Он принес мне чашечку кофе, и я удивился, как это я раньше никогда к нему не заходил, к самому, может быть, интересному человеку в городе. Ему было лет пятьдесят, а мне одиннадцать. Ростом он был не больше меня, да и весом не больше, а лицо у него было как у человека, который много испытал, много знает, но не перестал любить людей, не озлобился.
Его взгляд, казалось, говорил: «Мир? Я знаю все о нашем земном мире. Злоба и скупость, ненависть и страх, порочность и гниль. Пусть так, но я его люблю, каков он есть».
Я поднес чашечку ко рту и отхлебнул горячей черной жидкости. Это было вкуснее всего, что я когда-либо пробовал.
— Садитесь же, — сказал он по-армянски. — Спешить нам некуда. С делом успеется. Волосы ваши за какой-нибудь час длиннее не станут.
Я сел, и он стал рассказывать мне о том о сем.
Он рассказал мне про своего дядю Мисака родом из Муша.

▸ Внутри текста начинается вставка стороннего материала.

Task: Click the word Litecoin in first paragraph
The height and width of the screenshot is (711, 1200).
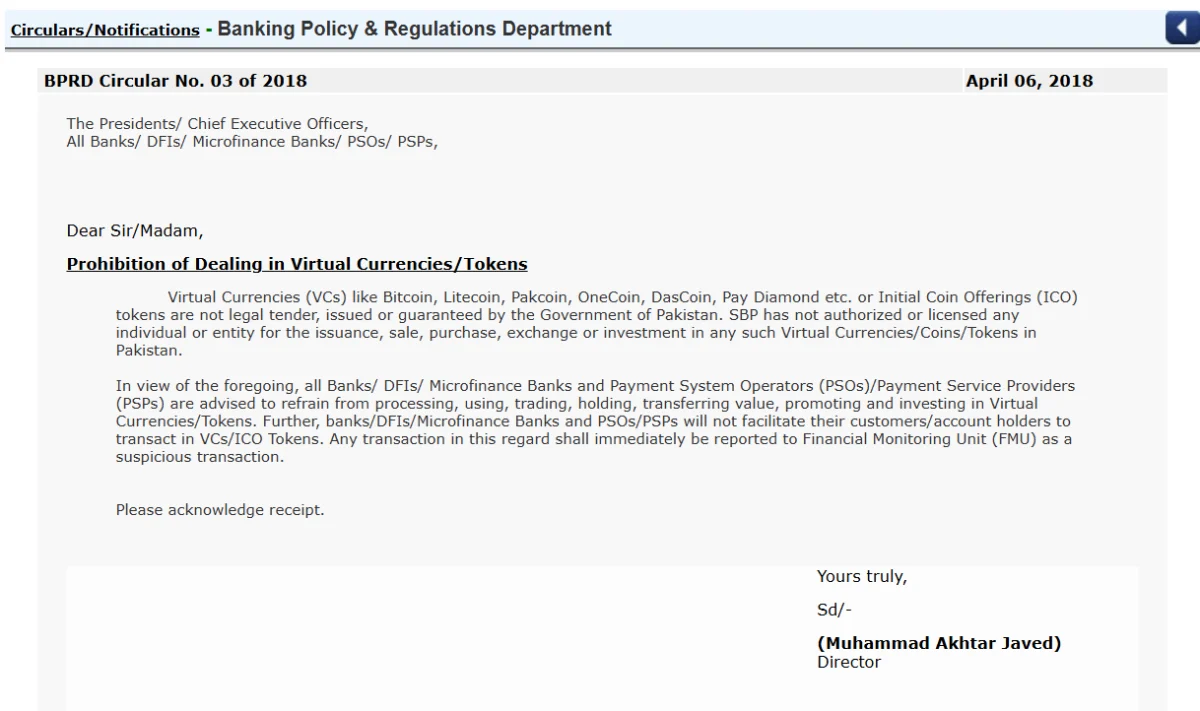Action: point(472,297)
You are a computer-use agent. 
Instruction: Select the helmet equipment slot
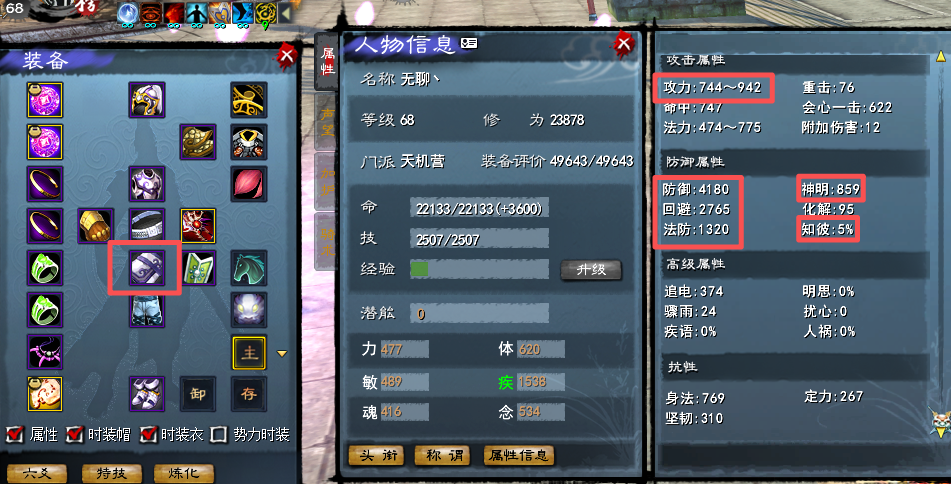click(147, 100)
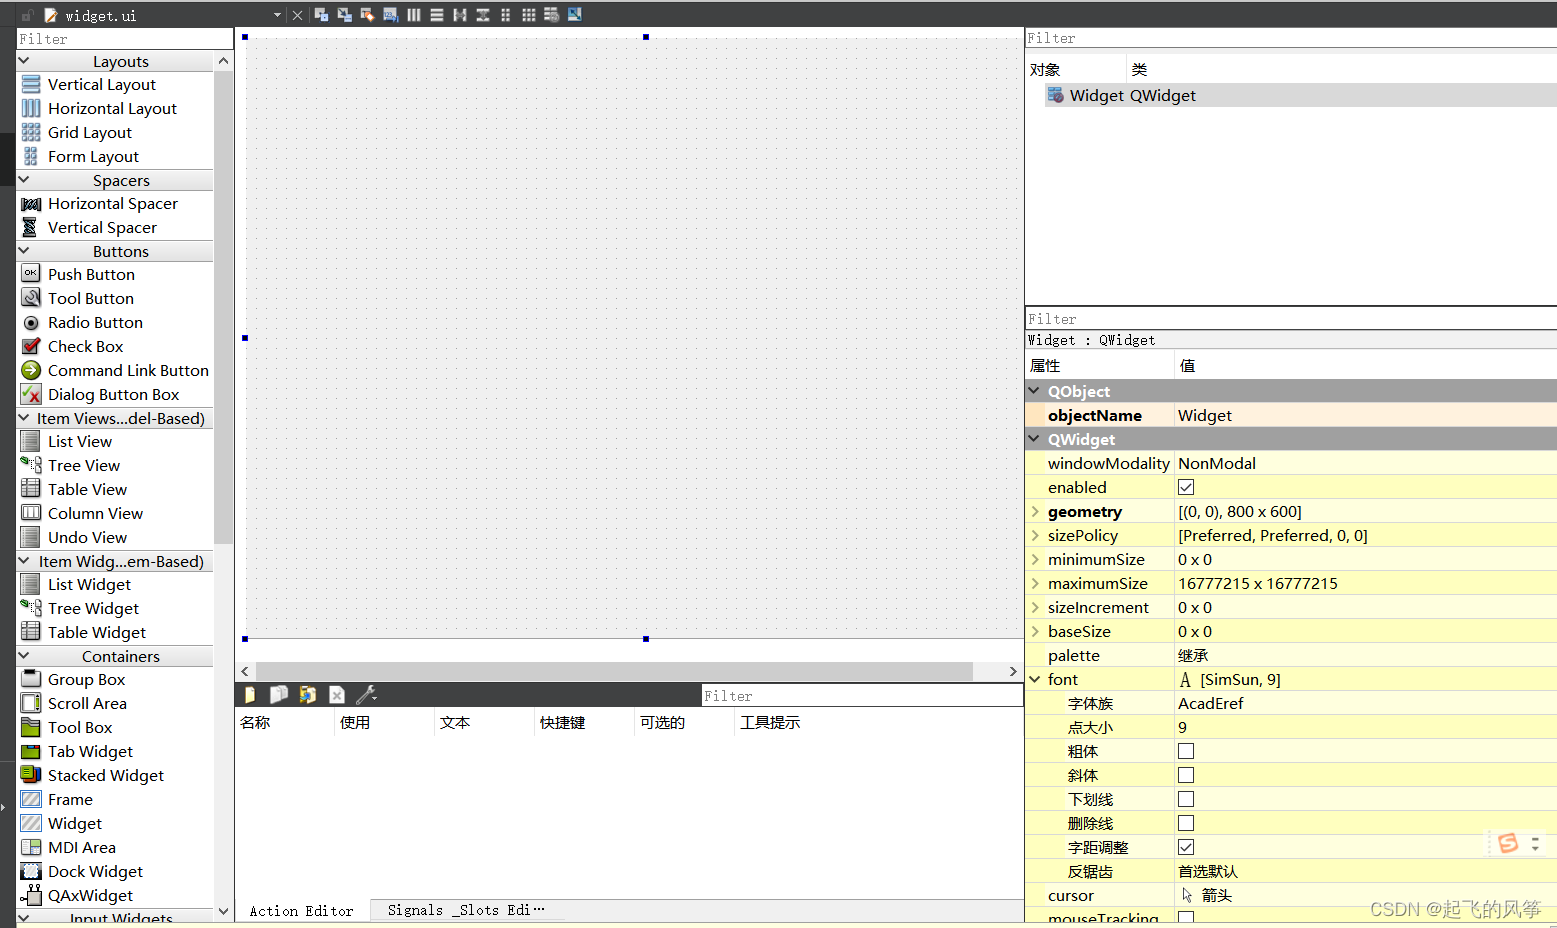Collapse the font property group
Viewport: 1557px width, 928px height.
(x=1035, y=680)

Мы выпили кофе, потом я сел в кресло, и он стал меня стричь. Остриг он меня из рук вон плохо, гораздо хуже, чем меня стригли бесплатно в школе парикмахеров за железной дорогой. Но он рассказал мне про своего бедного дядю Мисака, а ни один из учеников-парикмахеров за железной дорогой не мог бы выдумать такого рассказа. Да и все они вместе взятые не в состоянии были бы это сделать. Я ушел из его парикмахерской очень плохо постриженный, но мне было все равно. Да он и не был вовсе парикмахером. Он только делал вид, что занимается стрижкой и бритьем, чтобы жена его не слишком к нему приставала. Он занимался этим только затем, чтобы удовлетворить общественное мнение. Все, что ему было нужно, это почитать книжку да поболтать с приличными людьми.
— Мой бедный дядя Мисак, — сказал парикмахер, — родился много лет назад в Муше. Парень он был необузданный, но разбойником не был. Он буйствовал только против тех, кто воображал себя силачом. Он мог побороть, один против двоих, любых парней в городе, да если нужно — с их папашами и мамашами в придачу.
Ну, все говорили моему бедному дяде Мисаку: «Мисак, ты очень сильный. Почему бы тебе не стать борцом и не зарабатывать деньги?»
И вот он стал борцом. Ему не исполнилось еще и двадцати лет, а он уже поломал кости восемнадцати противникам. Деньги он проедал, пропивал, а что оставалось — раздавал детям. Не хотел он денег, не любил их.
— Да, — сказал парикмахер, — это было давно. Теперь каждому подавай только деньги. Ему говорили, что когда-нибудь он о деньгах пожалеет, и конечно, люди были правы. Ему говорили, чтобы он берег свои деньги, потому что когда-нибудь он потеряет силу и не сможет бороться и не станет у него ни гроша. И вот такой день пришел. Стукнуло дяде Мисаку сорок лет, потерял он свою силу, и денег у него не стало. Над ним все смеялись, и он ушел из дому. Уехал в Константинополь, а из Константинополя в Вену.
— В Вену? — сказал я. — Ваш дядя Мисак был в Вене?
— Ну да, конечно, — сказал парикмахер. — Мой бедный дядя Мисак побывал во многих местах. В Вене он не нашел работы и поехал в Берлин. Ах, вот это так город! Ну что за город Берлин! Там мой бедный дядя Мисак тоже не нашел работы.
Парикмахер стриг меня кое-как. Я видел черные волосы на полу и чувствовал, что голове моей все холоднее и холоднее и что становится она все меньше и меньше.
— Да, Берлин, — сказал парикмахер. — Самый жестокий город в мире. Полным полно улиц, домов, людей, но ни одна дверь не открылась перед бедным дядей Мисаком — ни комнаты у него, ни стола, ни друга. То же самое и в Париже, — продолжал парикмахер. — И в Лондоне, и в Нью-Йорке, и в Южной Америке. Всюду одно и то же — улицы, дома и двери, но нигде не нашлось местечка для моего бедного дяди Мисака.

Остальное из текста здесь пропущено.